Во-вторых, поведение популярных показателей делового цикла (уровень безработицы и отклонение безработицы от своего естественного значения, затраты на единицу труда и проч.) не меняется до и после 1990 г. В-третьих, чувствительность инфляции к деловому циклу меняется по-разному для разных товаров – к похожим выводам пришли в недавней работе Сток и Ватсон.

Эти выводы позволяют авторам отвергнуть первое и второе объяснения для разрыва между ценами и реальной экономикой: то есть дело не в неправильных измерениях и не в том, что в периоды подъема зарплаты растут не так быстро, как это было до 1990 г.

Выбрать между третьим и четвертым объяснениями трудно, потому что наблюдаемые в каждый момент уровни цен и экономической активности отражают равновесие совокупного спроса и совокупного предложения. Если бы удалось найти такой шок, который влияет только на совокупный спрос – то есть одновременно снижает и инфляцию, и деловую активность, – и если бы реакция инфляции на такой шок понизилась после 1990 г., то мы бы получили подтверждение, что чувствительность цен к деловой активности в совокупном предложении упала. Авторы проверяют эту гипотезу, выбирая в качестве шока спроса индекс избыточной премии к ценам облигаций (см. врез).

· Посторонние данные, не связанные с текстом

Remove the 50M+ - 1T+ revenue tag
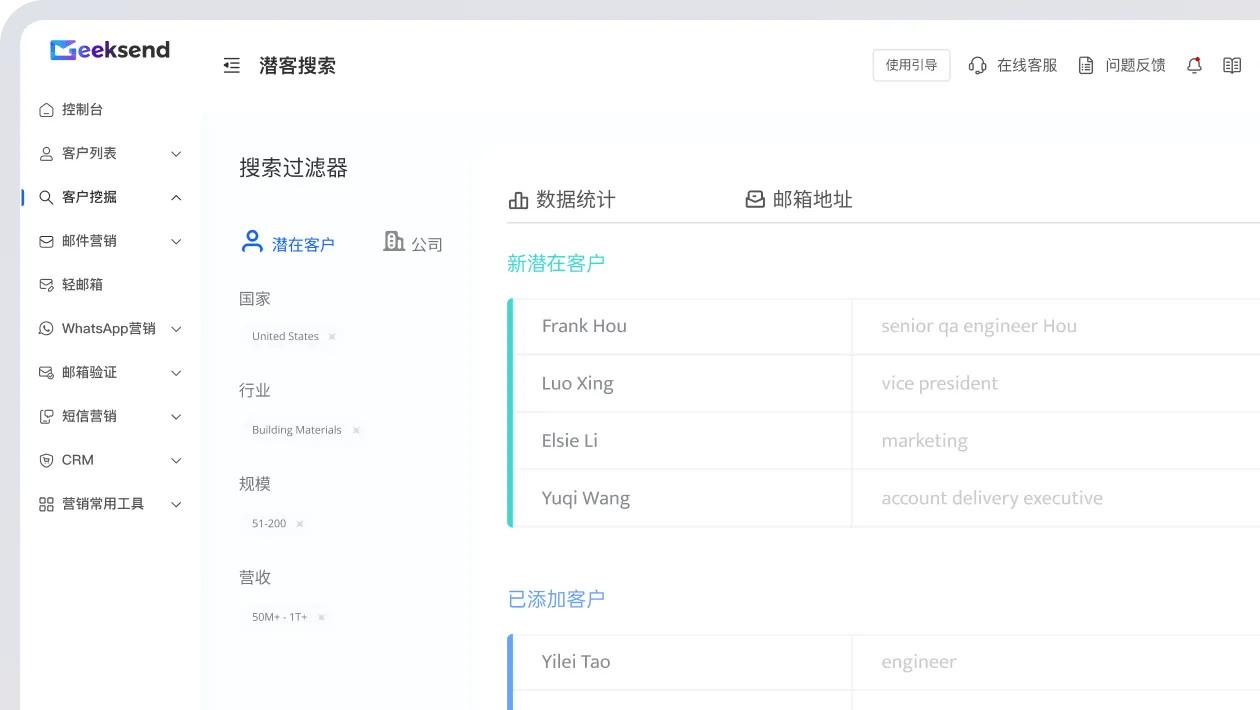The height and width of the screenshot is (710, 1260). click(321, 618)
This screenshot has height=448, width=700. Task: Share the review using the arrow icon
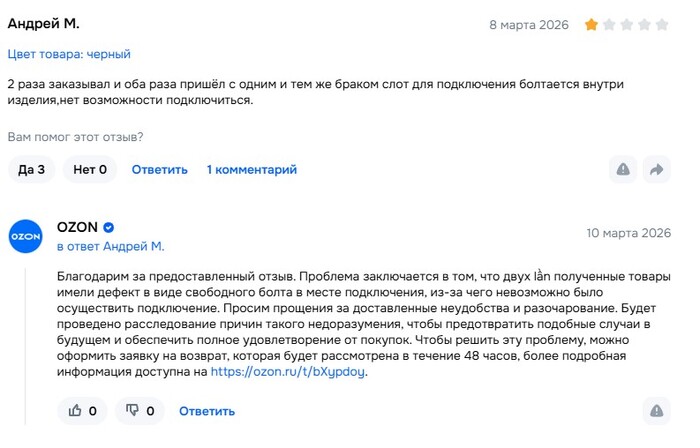click(656, 169)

Авторы обнаруживают, что инфляция действительно стала менее чувствительной к шокам спроса, – это говорит в пользу влияния более агрессивной денежно-кредитной политики, которой удается лучше стабилизировать инфляцию. В то же время после 1990 г. шоки спроса стали оказывать хоть и меньшее по величине, но более устойчивое влияние на реальные переменные – а это не подтверждает гипотезу об агрессивной денежно-кредитной политике.

Чтобы подтвердить гипотезу об ослаблении чувствительности цен к деловому циклу (о более слабом наклоне кривой Филлипса для цен), авторы строят еще одну модель – динамическую модель общего равновесия (DSGE). Ослабление чувствительности цен к деловому циклу после 1990 г. позволяет воспроизвести в модели свойства реальных данных. А вот меняющейся агрессивностью политики ФРС объяснить данные не получается. Общий вывод из двух моделей: чувствительность цен к колебаниям делового цикла после 1990 г. понизилась, хотя и не до нуля. Более агрессивная денежно-кредитная политика также способствовала разрыву между ценами и деловым циклом, но лишь незначительно.

Авторы отметают и объяснения «исчезнувшей инфляции», связанные с тем, что инфляционные ожидания стали более стабильными. Стабильность инфляционных ожиданий – не факт природы, а результат более низкой наблюдаемой инфляции, которая сама по себе следствие более агрессивной денежно-кредитной политики. Но такое наблюдение верно, только если формирование инфляционных ожиданий более или менее рационально. Если же люди переоценивают свой личный опыт жизни в условиях быстро растущих цен, то простая смена поколений может влиять на инфляционные ожидания и на совокупное предложение независимо от денежно-кредитной политики.